A moins d’un mois des Jeux olympiques d’hiver, les autorités chinoises sont sans pitié et confinent des villes de plusieurs millions d’habitants pour, officiellement, à peine quelques contaminations.

La Chine a réintroduit dans plusieurs villes des mesures drastiques et un confinement ultra strict. Le pays suit une politique du zéro Covid qui s’appuie sur des mesures radicales dès le dépistage de quelques cas. Les autorités sont particulièrement sur le qui-vive à l’approche des Jeux olympiques de Pékin (4 au 20 février).

Ainsi les habitants de la ville d’Anyang, qui compte 5 millions d’habitants dans le centre de la Chine, ont a leur tour été placés ce mardi en quarantaine après l’apparition de cas de Covid (84 depuis samedi), notamment de la souche Omicron.
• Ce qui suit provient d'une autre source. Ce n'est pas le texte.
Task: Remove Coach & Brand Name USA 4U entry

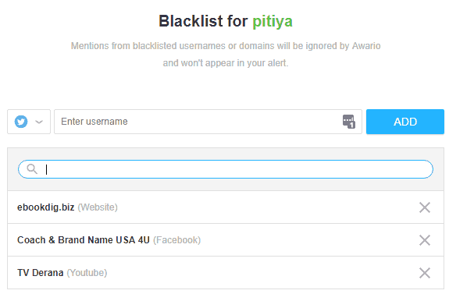Action: pos(425,240)
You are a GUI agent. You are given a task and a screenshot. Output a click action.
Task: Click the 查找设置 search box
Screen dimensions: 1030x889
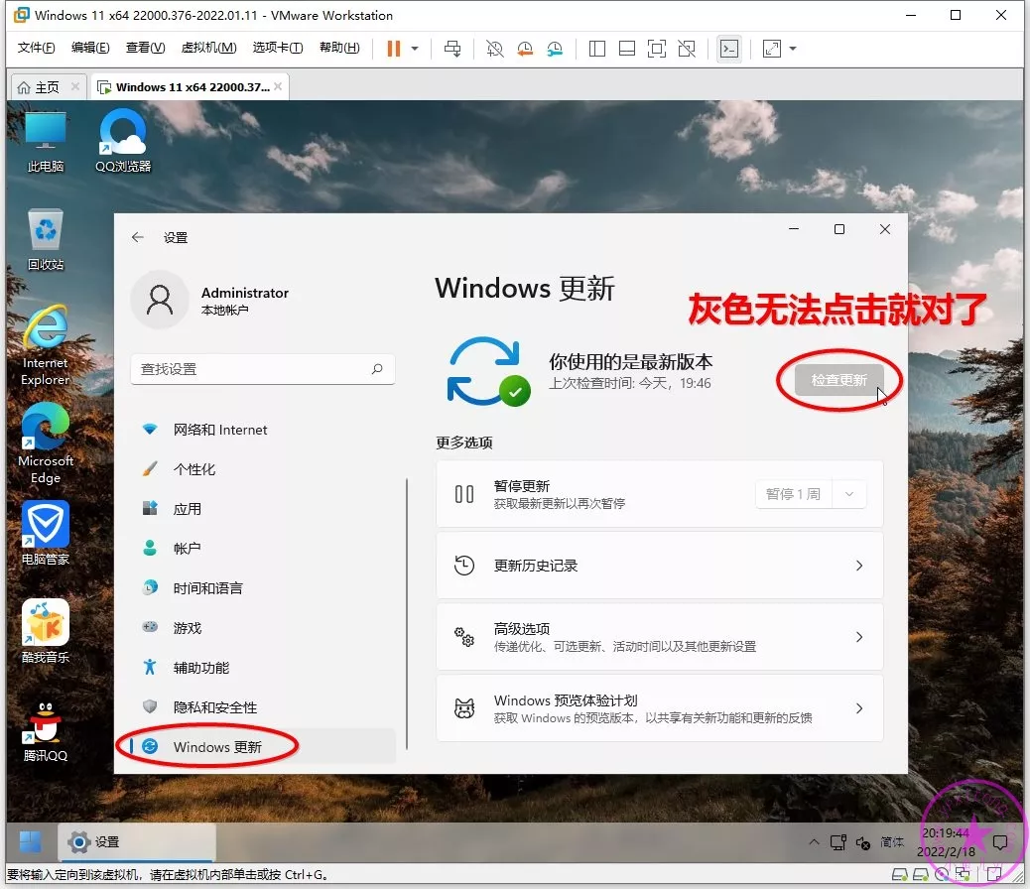point(262,369)
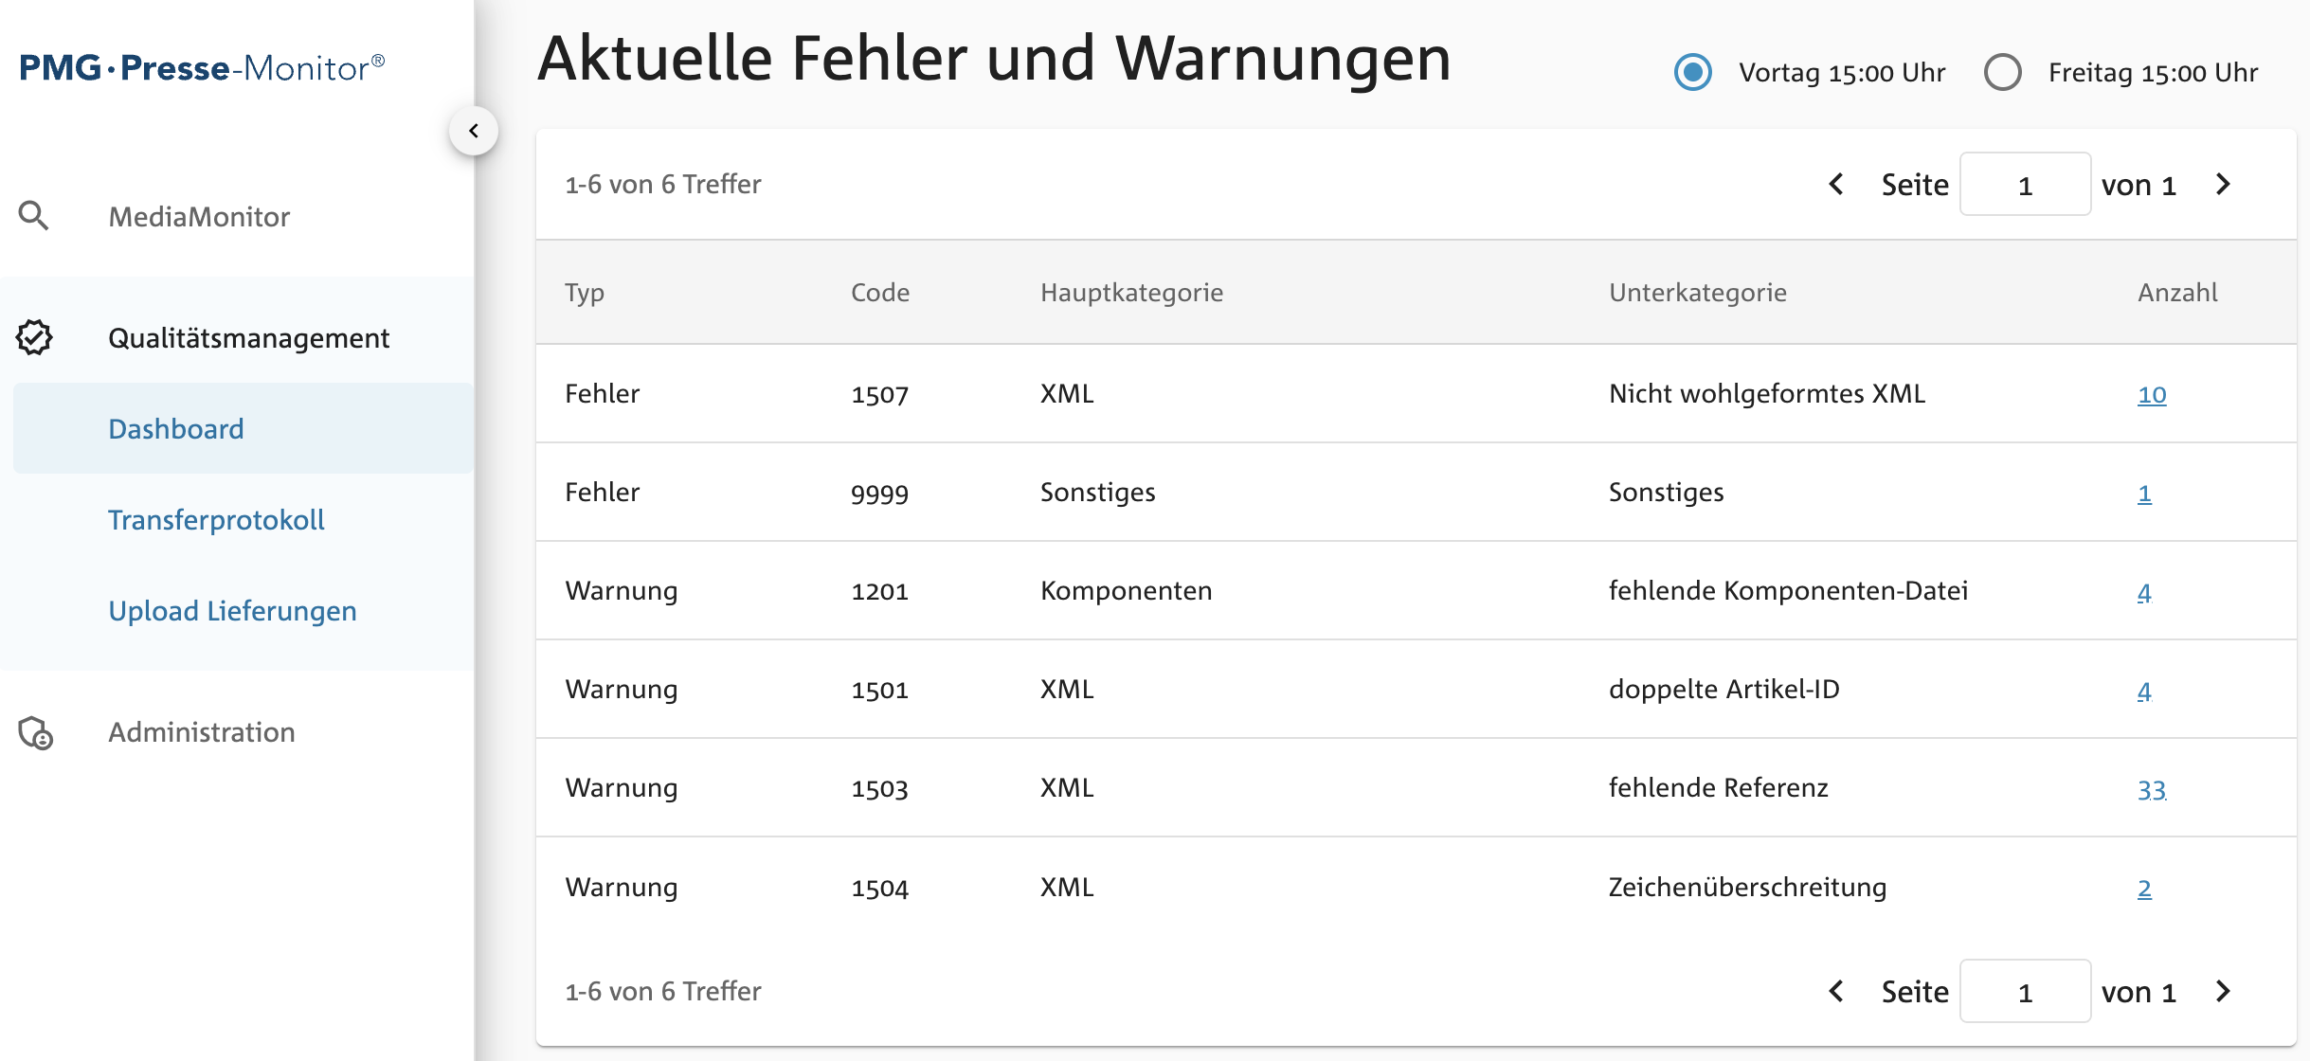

Les habitants ne peuvent plus sortir de chez eux, la circulation des véhicules de particuliers est interdite, tous les commerces non essentiels sont fermés et une campagne de dépistage généralisée est en cours. Ils sont les troisièmes du pays à devoir rester à la maison, après une mesure similaire prise le mois dernier dans la métropole de 14 millions d’habitants de Xi’an (nord) et dans une autre ville du Henan, Yuzhou (1 million d’habitants).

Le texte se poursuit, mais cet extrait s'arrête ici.